As a 25-year-old and considering the fact that I grew up in Terai, I can count the number of times, I saw tractors being used to plough the tough soil in the early days of 21st century. Though I enjoyed my childhood standing on the wooden-plank ridden by oxen with my grandfather while leveling the land, the understanding of the bitter reality strikes me today.
In Nepal, Agriculture and Poverty are interrelated. Accumulating wealth out of Agriculture seems a mere dream for majority of Nepalese. This correlation between Agriculture and Poverty stands on top of lack of innovation, knowledge, and manual agriculture system. Moreover, the exclusion of necessary workforce for the agricultural development in government policies is a major blunder.
Agriculture Engineeging Expertise in Nepal
Nepal has only one institution that produces Agriculture Engineers. Department of Agriculture Engineering, Purwanchal Campus, IOE is 20 year old institution and has produced more than 1000 agriculture engineers. However, it is disheartening to see every Agriculture Engineer until date, struggle for job in a country with a slogan, “Revolution in Agriculture for Economic Prosperity.” The slogan and reality are contradicting. At times, this institution seems to be one out of those institutions, which produces Engineers for the sake of being expats. On a serious note, policy makers have failed to realize the significance and role of these technicians in leading agricultural sector towards the much needed mechanization and management of agricultural losses.
Meanwhile, Agriculture Engineers are going through a severe identity crisis. A general lack of understanding about Agriculture Engineers and their roles is evident among policy makers and stakeholders. They have failed to realize the need of these human resources in the execution of commercialization, industrialization, diversification, and modernization of agriculture.
Agriculture Engineers have been misinterpreted and have been uniquely associated with mechanization. The fact that they can play a crucial role on storage and processing of agricultural products, the use of structures and facilities, productivity analysis and environmental issues has been overlooked and that too for 2 decades.
Need of High-value Agricultural Products (HVAP)
Nepal cannot imagine economic prosperity via agriculture without practicing High-value Agricultural Products. However, the key insight lies in quality or safety in High-value agriculture resulting from a long process by which a commodity is produced and handled from soil to fork. To be more precise, high-value agriculture offers small-scale farmers the opportunity to participate in a relatively profitable activity. In order to participate, however, they need infrastructural development that connects them to markets and urban centers and they need institutions that link them to high-value food marketing channels.
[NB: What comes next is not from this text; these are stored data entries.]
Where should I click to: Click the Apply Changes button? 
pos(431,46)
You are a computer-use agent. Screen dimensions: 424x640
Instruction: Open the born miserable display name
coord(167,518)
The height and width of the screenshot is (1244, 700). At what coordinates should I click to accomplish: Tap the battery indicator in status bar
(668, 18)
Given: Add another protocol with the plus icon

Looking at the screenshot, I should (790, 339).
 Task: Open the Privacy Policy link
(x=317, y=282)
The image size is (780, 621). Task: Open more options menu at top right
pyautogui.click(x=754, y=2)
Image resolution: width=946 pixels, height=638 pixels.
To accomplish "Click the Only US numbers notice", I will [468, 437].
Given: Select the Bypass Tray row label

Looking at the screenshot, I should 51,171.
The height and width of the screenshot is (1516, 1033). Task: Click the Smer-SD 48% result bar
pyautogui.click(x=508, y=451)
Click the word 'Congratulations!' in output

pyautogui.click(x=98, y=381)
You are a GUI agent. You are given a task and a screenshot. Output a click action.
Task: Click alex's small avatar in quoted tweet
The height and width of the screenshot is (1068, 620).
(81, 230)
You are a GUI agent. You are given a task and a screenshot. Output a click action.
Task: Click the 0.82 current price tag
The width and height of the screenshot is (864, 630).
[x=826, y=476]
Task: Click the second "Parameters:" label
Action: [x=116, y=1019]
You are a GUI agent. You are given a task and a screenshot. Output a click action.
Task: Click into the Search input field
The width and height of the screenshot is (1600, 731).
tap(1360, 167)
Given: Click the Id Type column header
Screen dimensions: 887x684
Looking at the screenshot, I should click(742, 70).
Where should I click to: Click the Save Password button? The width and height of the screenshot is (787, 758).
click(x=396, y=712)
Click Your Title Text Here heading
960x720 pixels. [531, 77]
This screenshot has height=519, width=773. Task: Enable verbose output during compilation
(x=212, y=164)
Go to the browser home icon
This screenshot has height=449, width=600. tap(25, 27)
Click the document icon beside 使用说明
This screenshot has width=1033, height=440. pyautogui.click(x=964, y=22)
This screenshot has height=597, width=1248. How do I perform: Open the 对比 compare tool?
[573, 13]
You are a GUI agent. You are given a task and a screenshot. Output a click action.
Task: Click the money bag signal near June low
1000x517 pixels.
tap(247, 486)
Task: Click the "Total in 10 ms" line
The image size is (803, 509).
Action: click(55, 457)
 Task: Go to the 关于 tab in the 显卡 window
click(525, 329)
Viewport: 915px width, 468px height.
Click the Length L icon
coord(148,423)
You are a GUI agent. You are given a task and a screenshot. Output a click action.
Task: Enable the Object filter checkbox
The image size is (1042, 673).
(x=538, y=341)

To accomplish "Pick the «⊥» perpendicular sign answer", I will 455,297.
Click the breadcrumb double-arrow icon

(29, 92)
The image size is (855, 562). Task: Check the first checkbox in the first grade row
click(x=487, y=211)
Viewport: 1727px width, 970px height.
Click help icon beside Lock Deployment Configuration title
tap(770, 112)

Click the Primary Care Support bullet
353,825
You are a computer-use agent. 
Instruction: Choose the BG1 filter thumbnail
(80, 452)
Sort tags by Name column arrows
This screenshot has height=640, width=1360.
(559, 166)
FAO has stated about the need of intervention for the HVAP approach. The HVAP approach should identify segments of the poor within a less advantaged community. In addition, rapidly increasing the production of a HVAP can cause a collapse in prices and the need to produce more to achieve the same level of income. HVAP by definition should avoid oversupply and reduce market volatility by taking market drivers and growth potential into account. At the same time, the skills and organizational capacity of one group of producers is likely to favor that group with the effect that it squeezes out other farmers and or rural traders due to their being more competitive.
Government’s Role and Reality
Government of Nepal leaped up to 15th Five-year plan starting from 1956. Every Five-year plan has identified Poverty alleviation through agriculture as a major agenda. On the darker side, concerned authorities did not ratify relation between population, poverty and production simultaneously.
Nepal Government’s policies towards agriculture are based on the Constitution of Nepal (Article 51-e) that emphasizes agricultural development: protecting and promoting rights and interests of peasants and utilizing the land use policy for increasing production and productivity of agricultural land. It also endorses commercialization, industrialization, diversification, and modernization of agriculture; and Planning for agricultural tools and an access to market with appropriate price for the products.
Taking a closer look into the policies and comparing it with the existing scenario, they have nothing in common. The ground reality of farmers has been mocking the sweet-smelling policies. I will not hesitate to say that the majority of improvements in the agricultural sector in the recent times has less to do with the role of government and more to do with the Nepali migrants on their return to Nepal and handful of entrepreneurs.
Here are some facts to support my claims. According to the World Bank report in 2014, only 28 percent of the total agricultural land is irrigated (World Bank, 2014) while being proud to be called the second-richest country in the world for fresh water. The data of CBS 2011 reveals that 60 percent of farmers are unable to produce enough agricultural production in order to sustain their livelihood. Nepal had exported paddy before 1975 but it is importing food grains beginning in 1980 (Mishra, 1987).
National Level Plans have been in place for almost 7 decades. The fluctuation in the agricultural growth rates as compared to non-agricultural sectors throughout all these years elucidates the need to execute the policies and optimum utilization of government budget. These propositions cannot be met without taking the human resources like Agricultural Engineers and scientists on board. A strong political will has to assist the marginalized people to form long-term links to HVAP markets. Advocacy should be encouraged to raise political awareness of the HVAP options to alleviate poverty and improving food security.